Rev. HAMILTON: We see, for example, also that wonderful story of Rahab lowering the spies of Israel out of Jericho and saving their lives.

FAW: To be successful, Jim Piercey says a stained glass window must fit with the personality of its church. But according to art historian Richard Gross, stained class which truly succeeds can do far more.

RICHARD GROSS (Stained Glass Association of America): If the stained glass is well designed and well executed, it’s going to lift your mind to God and to provide a way to encounter God and to grow in spirituality and understanding of the Christian faith.

FAW: The process of making stained glass is painstaking, even tedious. For Jim Piercey it begins at the drafting table, making a “cartoon.”

Mr. PIERCEY: So, basically, making a cartoon is drafting a full-size drawing. So if we are doing a window 20 feet by 20 feet, I have to draft it 20 feet by 20 feet.

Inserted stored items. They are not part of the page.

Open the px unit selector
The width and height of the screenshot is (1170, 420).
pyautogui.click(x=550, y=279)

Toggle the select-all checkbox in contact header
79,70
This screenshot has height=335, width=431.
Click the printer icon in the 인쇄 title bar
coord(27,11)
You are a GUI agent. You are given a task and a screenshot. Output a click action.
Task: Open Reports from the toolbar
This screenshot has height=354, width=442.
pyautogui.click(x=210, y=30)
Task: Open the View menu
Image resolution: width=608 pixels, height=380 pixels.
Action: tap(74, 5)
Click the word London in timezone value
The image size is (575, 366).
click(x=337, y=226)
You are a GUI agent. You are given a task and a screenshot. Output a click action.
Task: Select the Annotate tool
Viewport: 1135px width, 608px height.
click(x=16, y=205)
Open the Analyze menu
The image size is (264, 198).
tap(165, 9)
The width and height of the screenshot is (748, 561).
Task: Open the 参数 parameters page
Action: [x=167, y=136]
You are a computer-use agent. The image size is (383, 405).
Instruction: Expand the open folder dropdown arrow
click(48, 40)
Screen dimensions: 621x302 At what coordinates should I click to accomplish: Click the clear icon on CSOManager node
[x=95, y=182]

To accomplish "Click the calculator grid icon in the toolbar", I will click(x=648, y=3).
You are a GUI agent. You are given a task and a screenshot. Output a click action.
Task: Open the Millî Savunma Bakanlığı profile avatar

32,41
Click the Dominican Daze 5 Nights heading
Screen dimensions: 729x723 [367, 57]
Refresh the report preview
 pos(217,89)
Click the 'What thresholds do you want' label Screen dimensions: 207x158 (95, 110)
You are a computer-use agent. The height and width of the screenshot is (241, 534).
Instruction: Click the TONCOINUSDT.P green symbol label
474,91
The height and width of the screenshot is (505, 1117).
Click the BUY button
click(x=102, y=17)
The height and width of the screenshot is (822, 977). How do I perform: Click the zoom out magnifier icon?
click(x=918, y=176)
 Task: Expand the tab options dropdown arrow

FAW: Much, of course, depends on the glass itself. Piercey’s is all hand-blown in Germany, selected not just for its color but for whether it will transmit light directly or spread it.

Mr. PIERCEY: But this glass is totally transparent. This glass is translucent. This is really good to use if you want to obscure a view like a parking lot or a McDonald’s across the street from the church.

FAW: From the glass that’s selected, every piece is sectioned and numbered to match a corresponding number on the drawing, or cartoon. The glass then carefully painted.

Mr. PIERCEY: This glass is being stained. These are actually called glass-painter stains.

FAW: Then into a furnace, or kiln, heated precisely to 1,250 degrees, where paint fuses onto the glass.

Mr. PIERCEY: Once this glass comes out of the kiln and is cooled, that’s permanent. I mean, it’s there for 800 years.

FAW: Later, as he’s done for the last 58 years, Helmut Schardt glazes the panel using pliable lead strips to piece the sections of glass together.

Mr. PIERCEY: The lead is shaped like an “H,” and it has channels on either side. The channels receive the glass.

FAW: Finally the panels are covered with sawdust, a mild abrasive, and are buffed or polished to a brilliant sheen.

Mr. PIERCEY: Because it’s mouth-blown, handmade glass, these striations make that piece of glass sparkle.

FAW: Completed, Piercey’s stained glass does more than dazzle. At Holy Cross Lutheran Church in Lake Mary, Florida, parishioners asked him to create a dove — not descending as in most church windows, but ascending.

Pastor PAUL HOYER (Holy Cross Lutheran Church): The idea would be that as you look at the dove, your eyes would go up. When we think of the dove going up, we think of the spirit of man and that spirit connected with the Holy Spirit — ultimately connected for eternity with the spirit of God.

FAW: What Piercey has done here, says Hoyer, is to encourage worship.

Pastor HOYER: And this is where I like to pray. I like to sit right in the very center where I can see all of the glass, and the presence of God comes to me in that way. For me personally it’s just a great worship experience.

FAW: In all his stained glass there are similarities, each very labor-intensive and time-consuming. But each window is unique, and while some symbols are traditional — a lion for the Apostle Mark, an ox for Luke — those doves are another matter. Jim Piercey has done hundreds of them, and each one is different.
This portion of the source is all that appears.